WHAT YOU NEED TO DO
Copy the stretch of the forum thread from "## idiot with" through "there. Sorry everyone.", replacing "friday nights" with "Thursday nights".

QUOTED PASSAGE
+++

# UAC Last Night



## Riverrat77 (Sep 7, 2007)

Well, not nearly as many people there.... seems when I went the first time, it was slammed with people, four at every station. This week, thanks to Tree and Hogan who were gracious enough to let me shoot with them, there were only three where we were shooting. And just seemed like a few of the regulars but not near the turnout like normal. Anyway.... good time though. Very nice to meet you Tye... I'm really, really looking forward to chasing deer and elk with you this year, either on the front or anywhere else. Joey if you want to get together and hunt as well, I'd be honored. I did manage my first ever real Robin Hood (I'd clipped one of Tex's arrows and took a nock off before) and unfortunately it was one of the nicer Gold Tips that we found on the hunt last year. They sure seemed to be better arrows (more consistent) than the others I was shooting before. I still managed to bump my score up by one point so that was pretty cool as well. The wife and daughter managed to survive the shoot also, and that made me happy that she was willing to go and hang out and watch me shoot. Hunter.... you and your buddy got caught checking Maygan out.... just thought I'd let you know. :lol: Dang Tex, teach that boy to be sly.... the girls were kinda laughing about it on the way home. Anyway, said I'd take some pictures of the Robin Hood so here you go.... arrow porn I guess.....


----------



## north slope (Sep 8, 2007)

Nice! At 11 buck a pop you better stop doing that! :wink:


----------



## idiot with a bow (Sep 10, 2007)

oh I miss friday nights at the UAC. Was north slope ok last night? You know this is my crazy time of year. I can not foresee anything keeping me from being there next week. Unless last night was the last night..... It sounds like it's never as much fun without me there. Sorry everyone.


----------



## Treehugnhuntr (Sep 7, 2007)

Dear, Brian,

I was very disappointed that you were unable to make it last night. I felt like I was stood up at the prom, only I had chocolates for you instead of flowers. As I sit here and type on my computer while eating the day old chocolates from this heart shaped box, it only reminds me of the pain that I felt as I waited on the front steps of the UAC, longing for you to show up and sweep me off my feet.

I shall wait for your reply in angst and understand if you have someone new in your life.

Please don't forget me.

Love always,

Tree


----------



## bwhntr (Sep 12, 2007)

WTF??? How did I miss ol Tye there? Or did you miss me?


----------



## Treehugnhuntr (Sep 7, 2007)

I was shooting right next to you, You kept hitting me in the shins with that big ol' long bow. :mrgreen: 

I think we missed each other. I wasn't completely sure it was you, it's been a few years. : I was wearing a red hat.

+++

DATASET ROWS
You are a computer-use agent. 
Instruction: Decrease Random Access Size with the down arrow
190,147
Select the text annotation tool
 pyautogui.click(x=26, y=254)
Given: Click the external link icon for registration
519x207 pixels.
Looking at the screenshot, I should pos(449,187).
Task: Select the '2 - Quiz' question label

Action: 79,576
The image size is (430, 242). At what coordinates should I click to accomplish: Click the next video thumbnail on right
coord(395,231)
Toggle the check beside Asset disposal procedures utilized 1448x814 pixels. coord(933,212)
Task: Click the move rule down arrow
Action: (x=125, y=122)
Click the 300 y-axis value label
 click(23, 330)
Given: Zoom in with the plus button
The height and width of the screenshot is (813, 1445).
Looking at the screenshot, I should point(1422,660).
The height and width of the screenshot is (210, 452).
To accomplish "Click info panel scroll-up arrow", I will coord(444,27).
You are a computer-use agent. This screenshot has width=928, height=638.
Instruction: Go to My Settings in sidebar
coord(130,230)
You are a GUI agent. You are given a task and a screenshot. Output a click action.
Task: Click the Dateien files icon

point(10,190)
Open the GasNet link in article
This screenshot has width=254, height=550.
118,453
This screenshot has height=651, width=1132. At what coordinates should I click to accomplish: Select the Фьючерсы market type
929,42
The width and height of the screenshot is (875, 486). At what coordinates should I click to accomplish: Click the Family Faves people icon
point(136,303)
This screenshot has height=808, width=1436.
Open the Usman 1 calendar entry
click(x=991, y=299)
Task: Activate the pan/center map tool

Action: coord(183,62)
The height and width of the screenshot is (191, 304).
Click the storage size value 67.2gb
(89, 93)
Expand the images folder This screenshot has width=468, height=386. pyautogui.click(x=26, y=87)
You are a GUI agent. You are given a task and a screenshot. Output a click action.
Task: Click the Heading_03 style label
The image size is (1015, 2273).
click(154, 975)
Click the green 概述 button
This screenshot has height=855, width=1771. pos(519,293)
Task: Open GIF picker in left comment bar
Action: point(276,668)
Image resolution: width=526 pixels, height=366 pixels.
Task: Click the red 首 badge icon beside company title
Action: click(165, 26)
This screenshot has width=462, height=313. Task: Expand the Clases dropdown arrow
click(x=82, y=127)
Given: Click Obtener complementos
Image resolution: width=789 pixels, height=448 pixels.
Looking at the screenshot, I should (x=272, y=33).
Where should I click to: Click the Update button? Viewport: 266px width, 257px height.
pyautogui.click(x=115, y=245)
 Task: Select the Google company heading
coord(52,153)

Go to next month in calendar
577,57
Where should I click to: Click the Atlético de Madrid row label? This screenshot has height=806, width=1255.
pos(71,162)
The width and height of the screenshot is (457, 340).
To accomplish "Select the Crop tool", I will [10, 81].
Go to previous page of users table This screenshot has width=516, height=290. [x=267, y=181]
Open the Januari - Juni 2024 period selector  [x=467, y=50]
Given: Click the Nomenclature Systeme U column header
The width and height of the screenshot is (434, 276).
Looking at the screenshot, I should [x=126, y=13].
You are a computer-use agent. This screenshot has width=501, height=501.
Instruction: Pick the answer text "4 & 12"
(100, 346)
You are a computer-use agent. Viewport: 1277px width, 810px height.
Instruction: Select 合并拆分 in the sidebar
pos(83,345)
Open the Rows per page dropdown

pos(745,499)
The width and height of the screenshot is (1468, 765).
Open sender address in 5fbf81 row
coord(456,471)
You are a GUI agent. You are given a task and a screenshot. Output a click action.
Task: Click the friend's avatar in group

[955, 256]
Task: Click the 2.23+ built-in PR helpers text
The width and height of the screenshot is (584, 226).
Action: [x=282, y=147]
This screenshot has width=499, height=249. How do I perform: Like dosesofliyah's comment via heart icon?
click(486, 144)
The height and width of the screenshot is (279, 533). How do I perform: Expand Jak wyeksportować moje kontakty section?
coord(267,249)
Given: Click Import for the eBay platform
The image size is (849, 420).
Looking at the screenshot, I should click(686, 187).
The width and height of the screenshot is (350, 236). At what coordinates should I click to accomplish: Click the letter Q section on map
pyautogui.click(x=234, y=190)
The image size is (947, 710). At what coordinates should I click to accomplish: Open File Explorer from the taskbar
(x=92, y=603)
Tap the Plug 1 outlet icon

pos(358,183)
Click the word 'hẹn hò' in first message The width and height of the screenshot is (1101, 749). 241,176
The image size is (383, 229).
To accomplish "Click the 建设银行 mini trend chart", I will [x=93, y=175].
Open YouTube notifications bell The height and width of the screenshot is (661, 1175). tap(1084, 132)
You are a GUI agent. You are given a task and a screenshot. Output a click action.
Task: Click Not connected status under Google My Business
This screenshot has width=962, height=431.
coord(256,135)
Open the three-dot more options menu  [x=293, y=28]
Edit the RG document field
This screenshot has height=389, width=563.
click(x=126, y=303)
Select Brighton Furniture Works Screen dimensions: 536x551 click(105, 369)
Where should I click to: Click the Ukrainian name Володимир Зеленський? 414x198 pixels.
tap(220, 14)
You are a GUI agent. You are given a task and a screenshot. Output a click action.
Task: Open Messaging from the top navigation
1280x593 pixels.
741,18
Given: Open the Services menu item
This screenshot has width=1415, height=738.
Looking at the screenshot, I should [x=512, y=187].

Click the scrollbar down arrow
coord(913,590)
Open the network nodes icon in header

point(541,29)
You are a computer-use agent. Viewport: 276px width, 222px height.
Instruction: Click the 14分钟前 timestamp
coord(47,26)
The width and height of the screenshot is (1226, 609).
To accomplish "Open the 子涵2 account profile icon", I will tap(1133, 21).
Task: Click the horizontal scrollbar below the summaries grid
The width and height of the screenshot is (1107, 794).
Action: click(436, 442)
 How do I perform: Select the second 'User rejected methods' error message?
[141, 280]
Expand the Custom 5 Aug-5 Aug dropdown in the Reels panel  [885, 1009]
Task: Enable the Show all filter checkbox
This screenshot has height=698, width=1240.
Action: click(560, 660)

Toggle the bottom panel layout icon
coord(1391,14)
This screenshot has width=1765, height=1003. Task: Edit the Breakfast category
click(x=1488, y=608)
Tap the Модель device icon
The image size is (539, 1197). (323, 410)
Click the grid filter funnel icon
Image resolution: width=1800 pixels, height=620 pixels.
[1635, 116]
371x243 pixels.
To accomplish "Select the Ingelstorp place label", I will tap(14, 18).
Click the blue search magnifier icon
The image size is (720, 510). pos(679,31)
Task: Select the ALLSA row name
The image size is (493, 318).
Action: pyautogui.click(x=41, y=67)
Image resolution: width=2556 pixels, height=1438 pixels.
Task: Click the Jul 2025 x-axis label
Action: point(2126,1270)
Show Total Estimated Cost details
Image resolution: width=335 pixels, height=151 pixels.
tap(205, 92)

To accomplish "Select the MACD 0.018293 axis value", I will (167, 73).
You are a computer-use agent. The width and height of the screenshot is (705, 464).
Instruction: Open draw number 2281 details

+++

FULL OUTPUT
## idiot with a bow (Sep 10, 2007)

oh I miss Thursday nights at the UAC. Was north slope ok last night? You know this is my crazy time of year. I can not foresee anything keeping me from being there next week. Unless last night was the last night..... It sounds like it's never as much fun without me there. Sorry everyone.